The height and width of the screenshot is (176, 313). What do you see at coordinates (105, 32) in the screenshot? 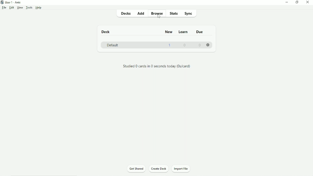
I see `Deck` at bounding box center [105, 32].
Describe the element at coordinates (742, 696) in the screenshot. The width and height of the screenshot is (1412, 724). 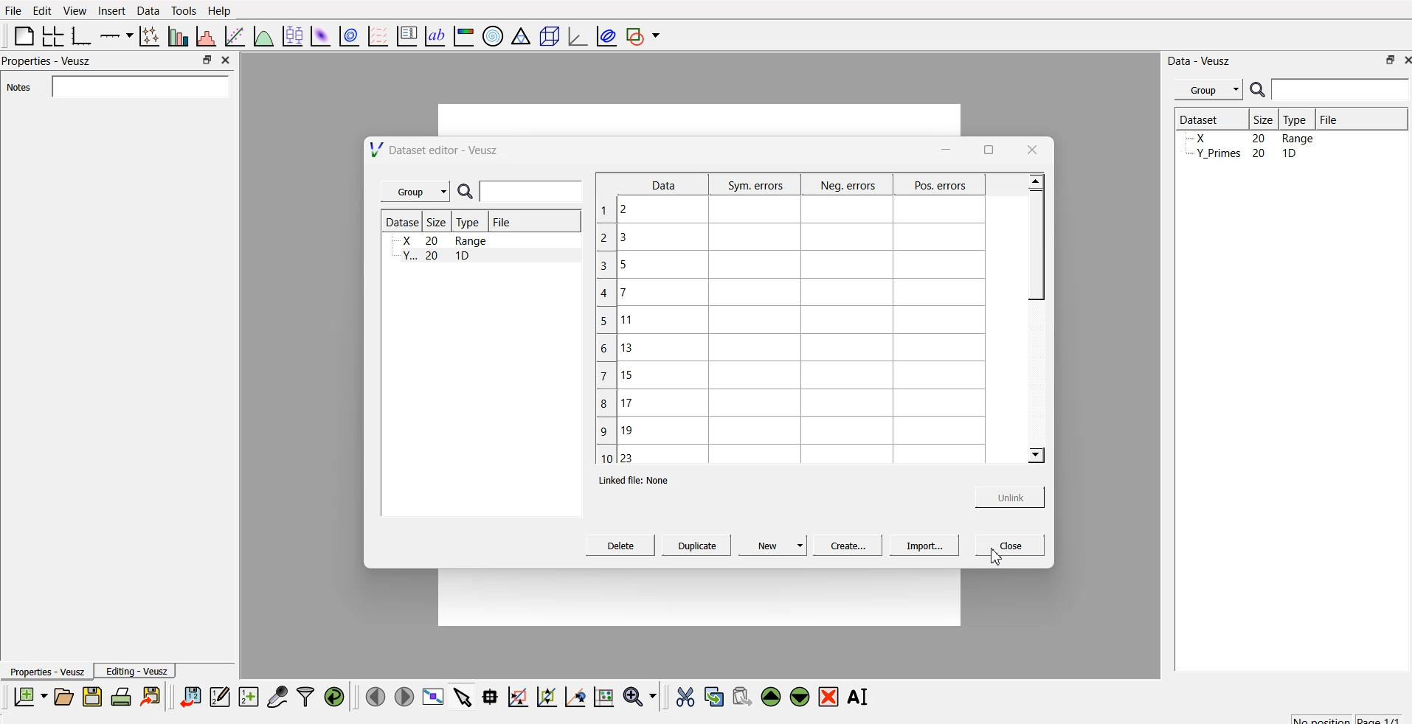
I see `paste the widget from the clipboard` at that location.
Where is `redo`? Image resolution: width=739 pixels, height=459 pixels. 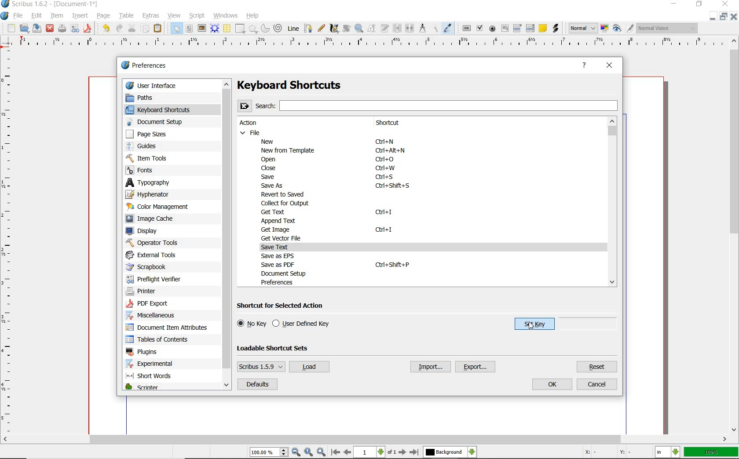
- - -
Write every line of the records above as a JSON list of strings, one string per line, skipping any blank lines. Leave the pictures out.

▸ Finished exercise
[
  "The height and width of the screenshot is (176, 313). What do you see at coordinates (105, 32) in the screenshot? ",
  "I see `Deck` at bounding box center [105, 32].",
  "Describe the element at coordinates (742, 696) in the screenshot. The width and height of the screenshot is (1412, 724). ",
  "I see `paste the widget from the clipboard` at that location.",
  "Where is `redo`? Image resolution: width=739 pixels, height=459 pixels. "
]